For family historians, a single misread word can be catastrophic. Faded parish registers and hurriedly scribbled 18th-century wills routinely conceal surnames, locations, and crucial dates beneath layers of age and haste. Misreading “Moor” as “Moon” is all it takes. The result is an incompatible branch grafted silently onto a family tree, and you may not catch it for years. Who hasn’t seen errors perpetuated in online trees?
AI models have made significant strides in transcription accuracy, yet still average a handful of errors per page. These mistakes are rarely wild inventions, more often plausible-looking errors that don’t raise alarms. That’s what makes them so dangerous.
Canadian historian Mark Humphries tackles this problem in his blog post, When Models Disagree…Transcription Accuracy Improves Significantly (subscribe to read). The approach is to pass a document through three distinct AI model families, such as Gemini, Claude, and GPT, then overlay the outputs. Where the models diverge, the system flags a potential error. Each model family has its own architectural blind spots, and disagreement between them is a reliable signal that something deserves a closer look. Cross-model consensus catches roughly three-quarters of all transcription errors. That pushes accuracy close to that of a skilled palaeographer and reduces manual review to only the most problematic passages.
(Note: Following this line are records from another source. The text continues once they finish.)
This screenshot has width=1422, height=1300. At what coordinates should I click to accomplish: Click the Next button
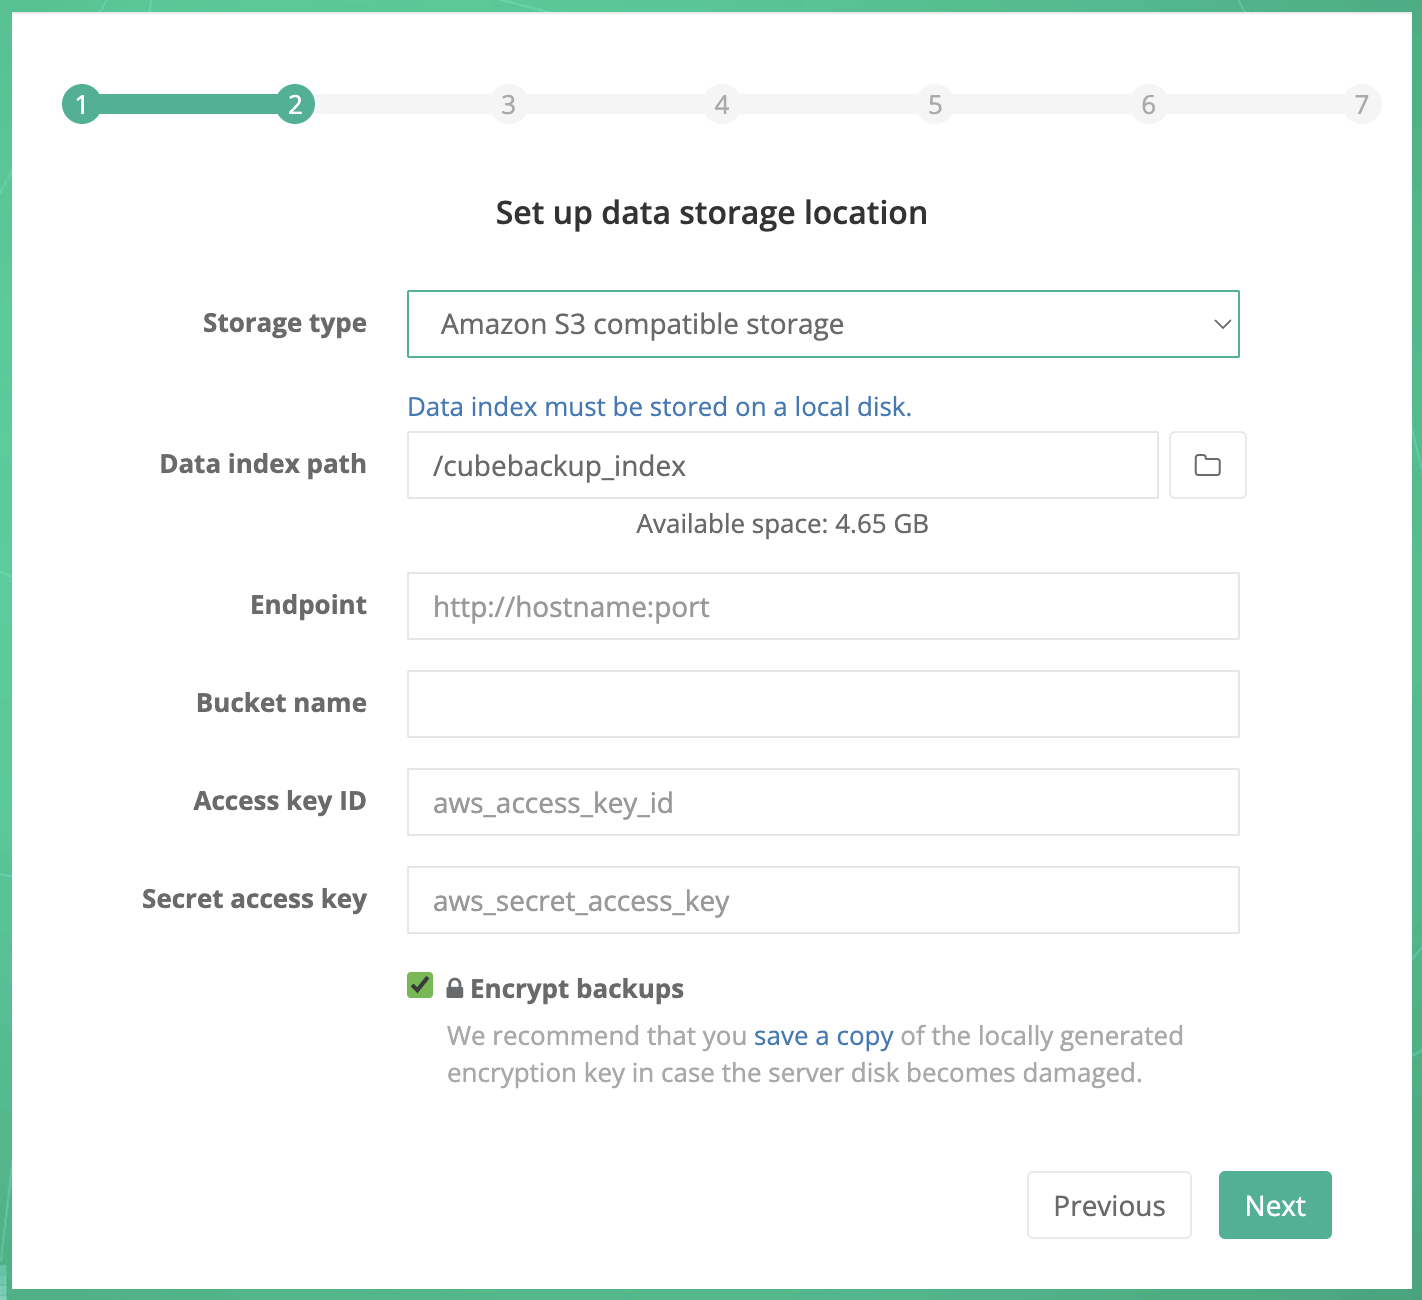pyautogui.click(x=1275, y=1205)
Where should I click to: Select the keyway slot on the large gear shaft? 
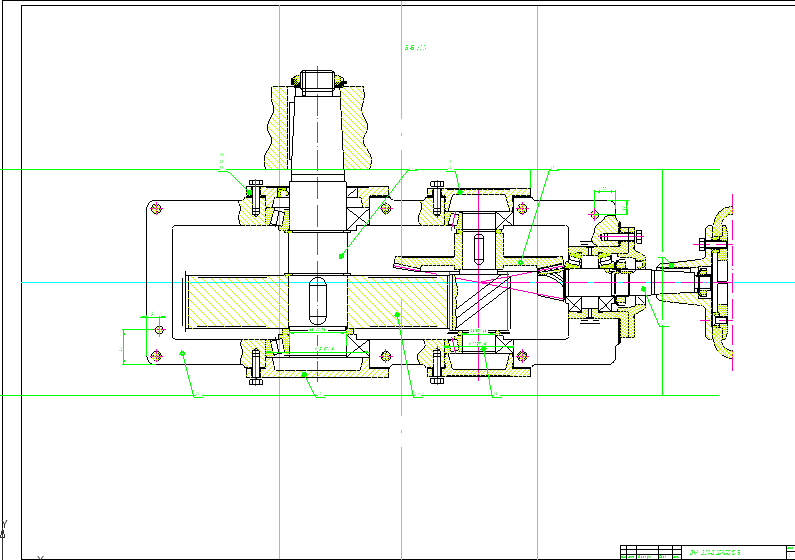pyautogui.click(x=318, y=297)
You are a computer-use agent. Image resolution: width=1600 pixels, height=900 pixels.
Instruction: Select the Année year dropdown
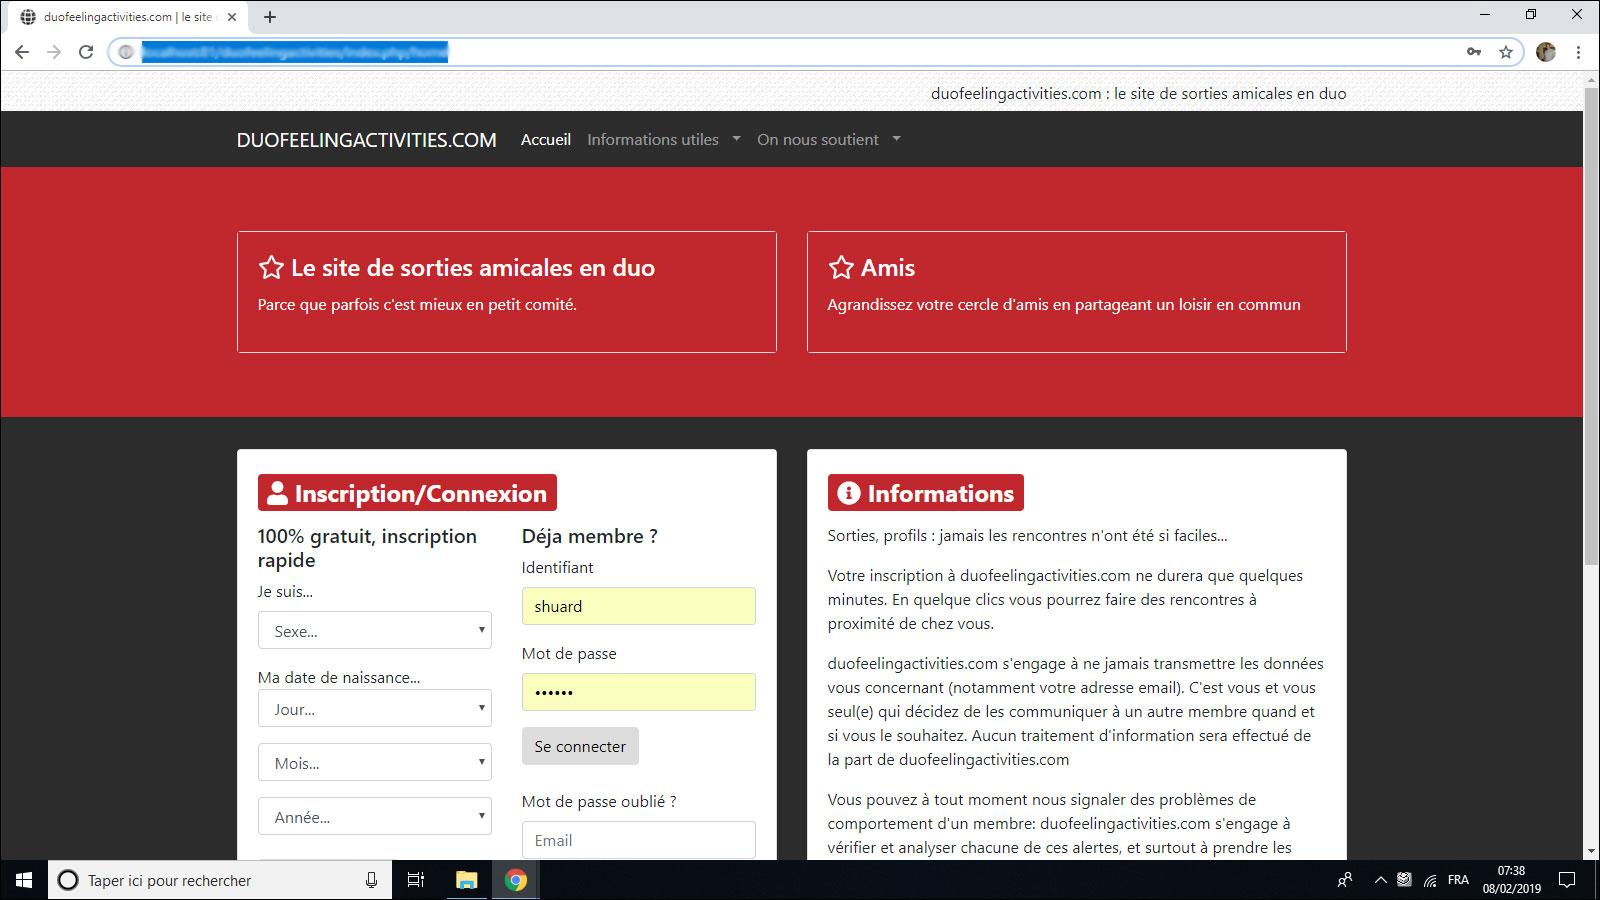pyautogui.click(x=375, y=817)
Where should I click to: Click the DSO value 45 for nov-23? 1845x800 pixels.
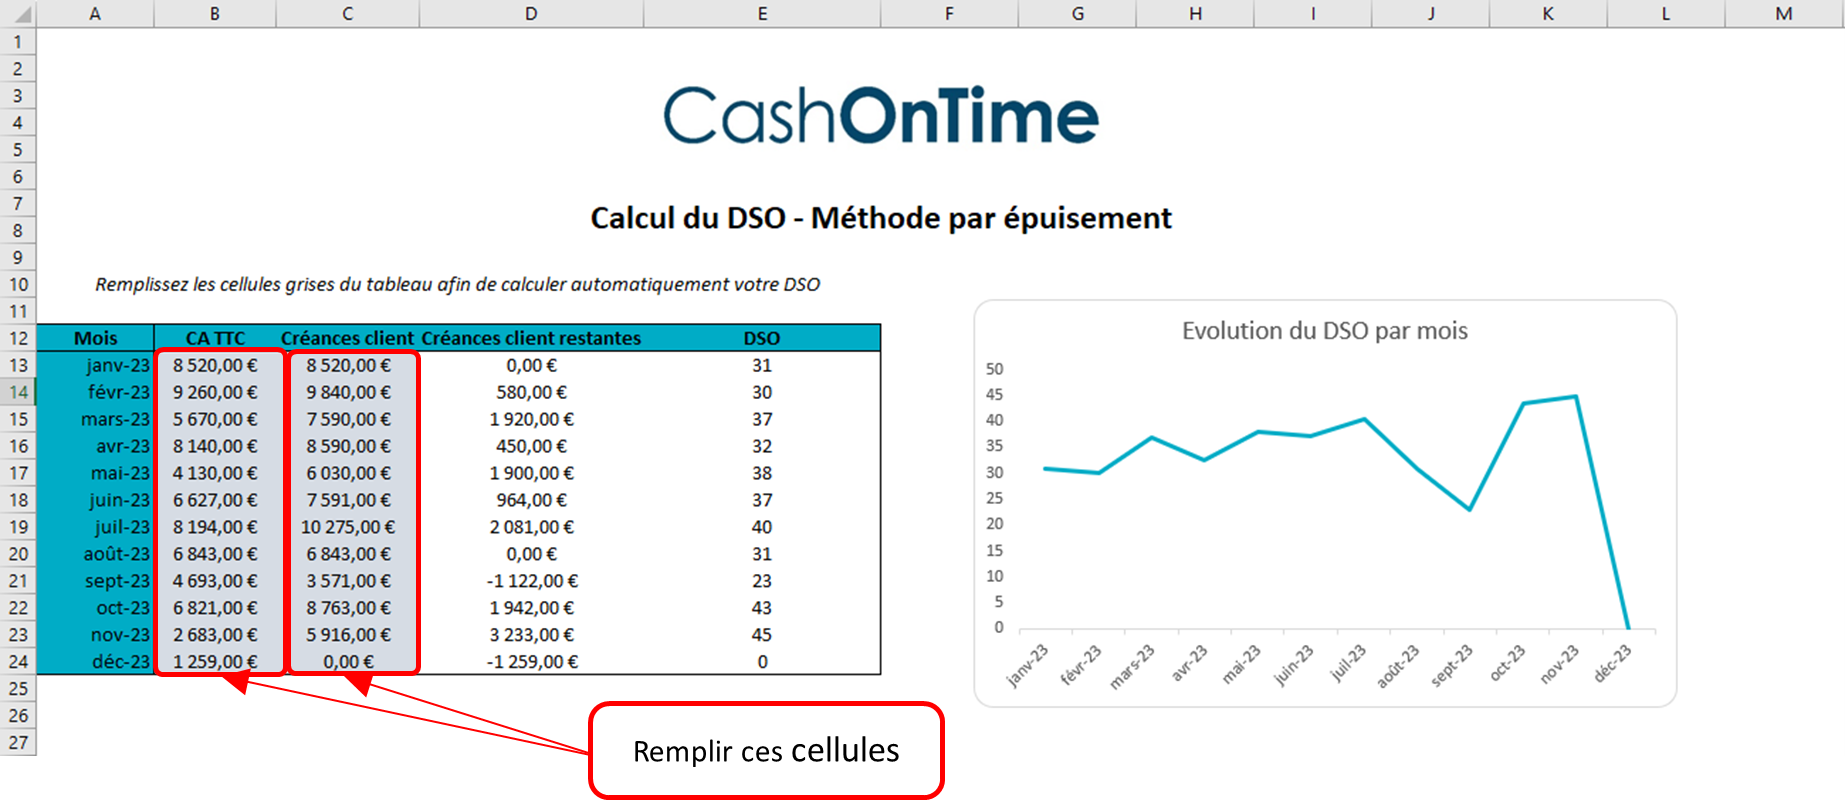[x=762, y=635]
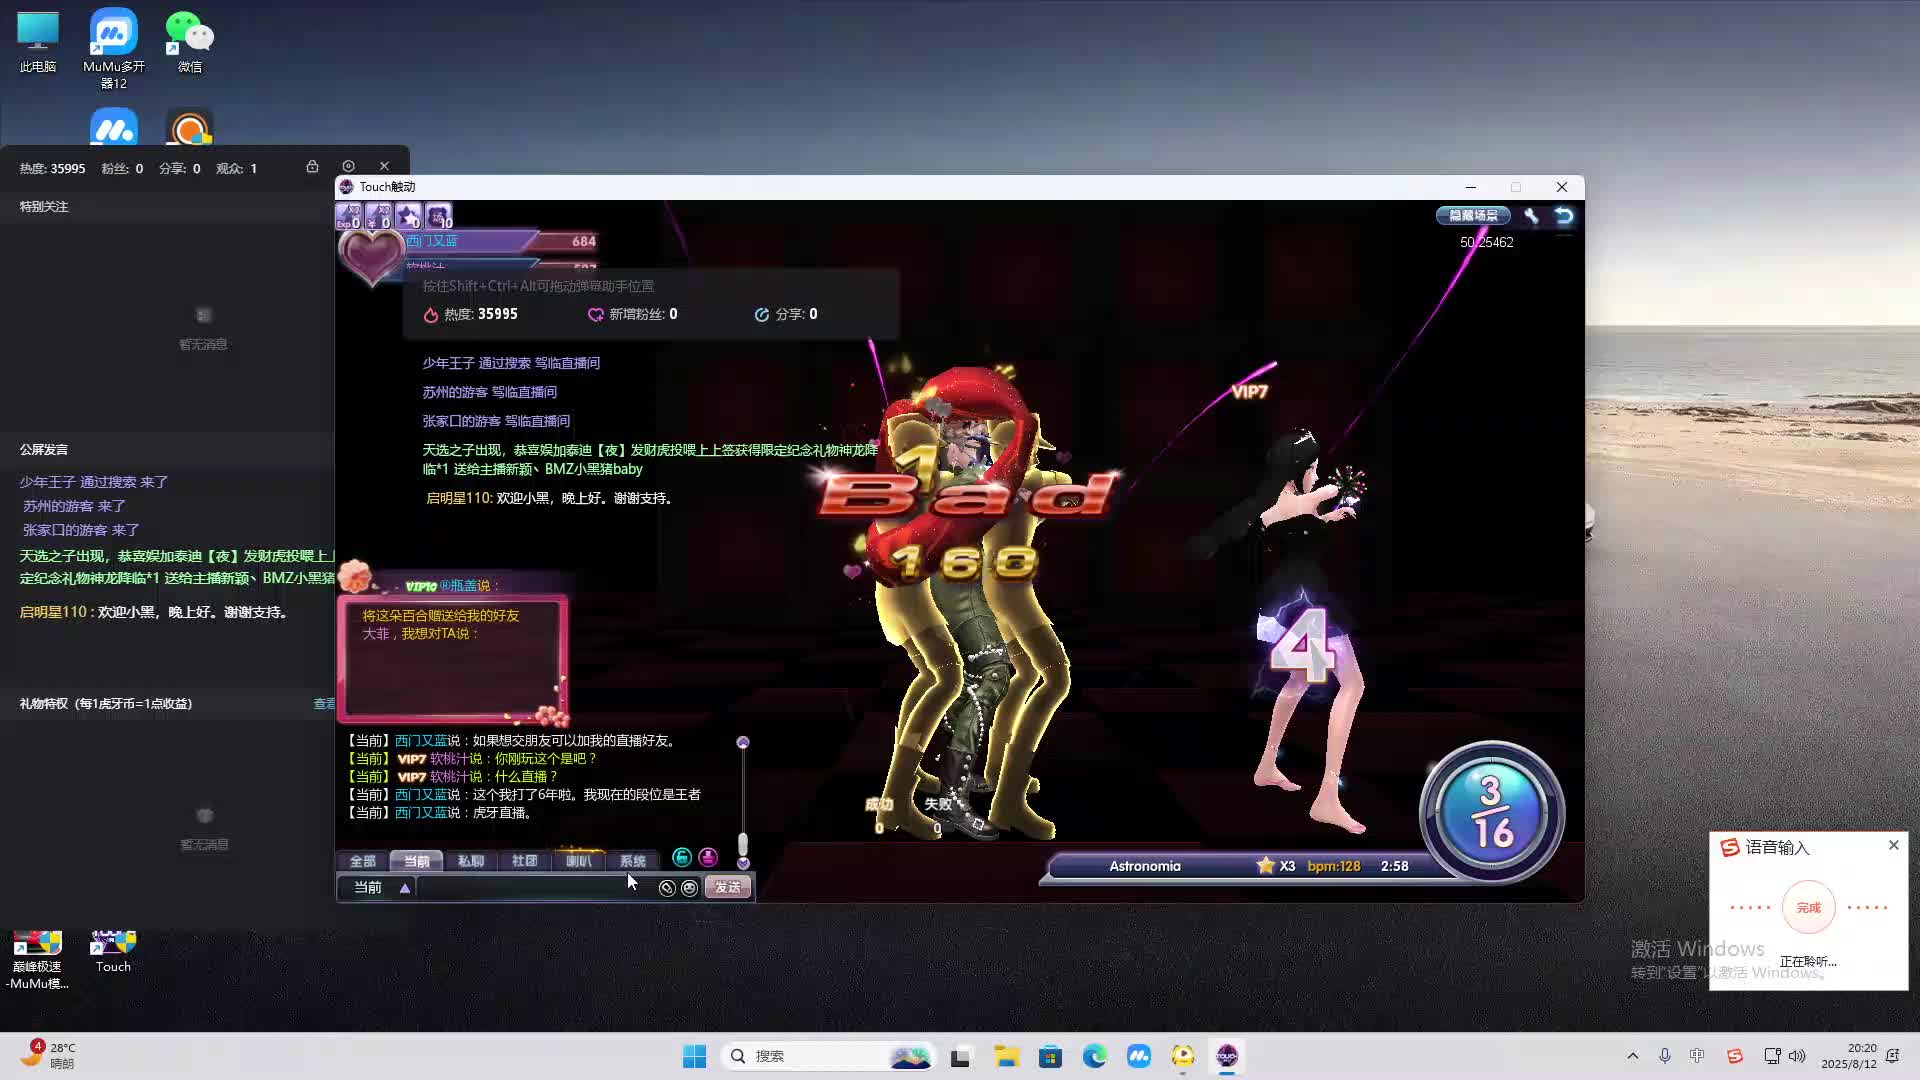Click 完成 in voice input panel
This screenshot has height=1080, width=1920.
pos(1808,908)
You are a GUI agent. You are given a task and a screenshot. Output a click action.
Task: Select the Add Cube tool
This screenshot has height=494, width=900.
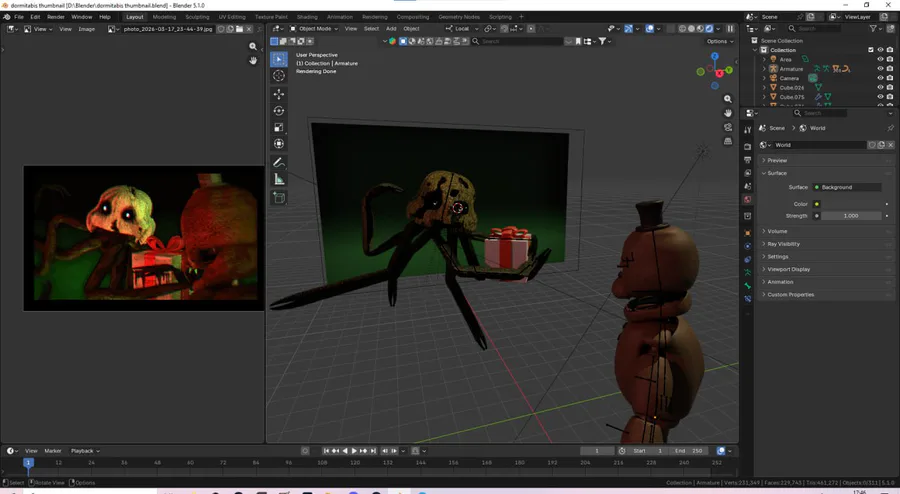tap(279, 198)
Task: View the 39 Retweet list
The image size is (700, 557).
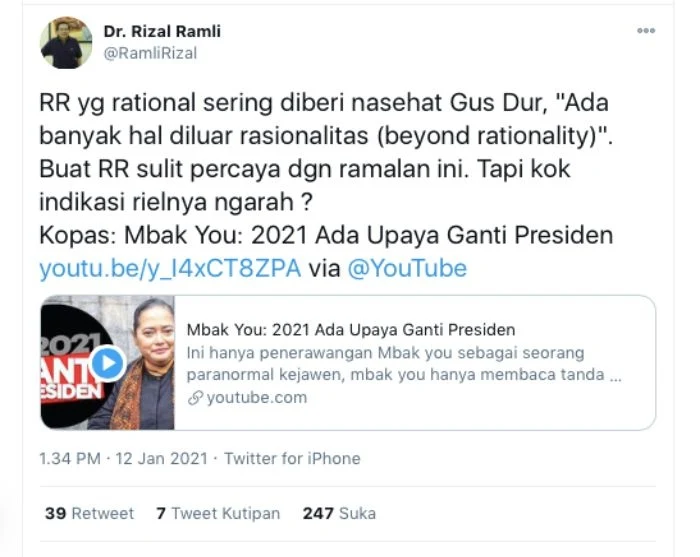Action: pyautogui.click(x=89, y=513)
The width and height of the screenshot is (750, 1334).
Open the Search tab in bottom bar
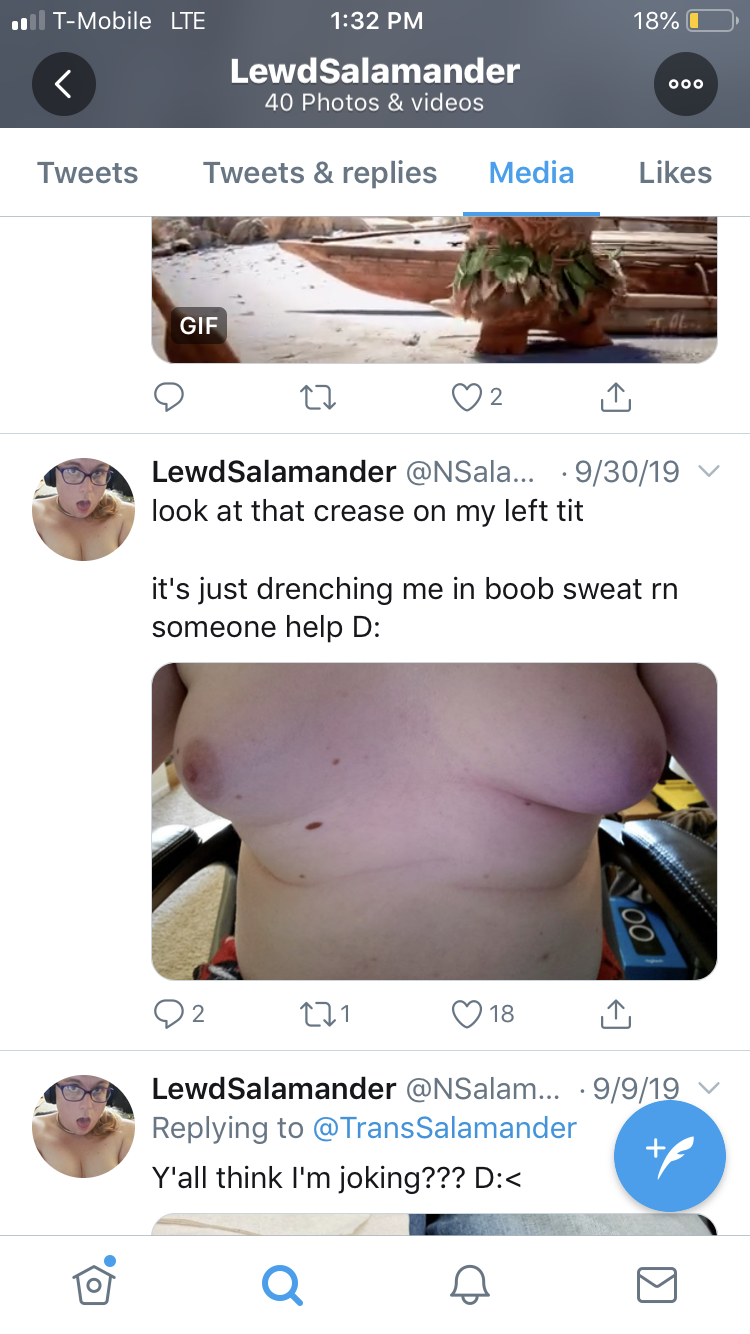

Humphries outlines a fully automated process, but you don’t need that for a single knotty problem. There’s a simpler, poor man’s version. Feed the paragraph, or better yet, the full page to preserve context, through three or more AI models and compare what comes back. If that sounds tedious, hand the comparison itself to an AI. It takes minutes. The discrepancies it surfaces are where your attention should go.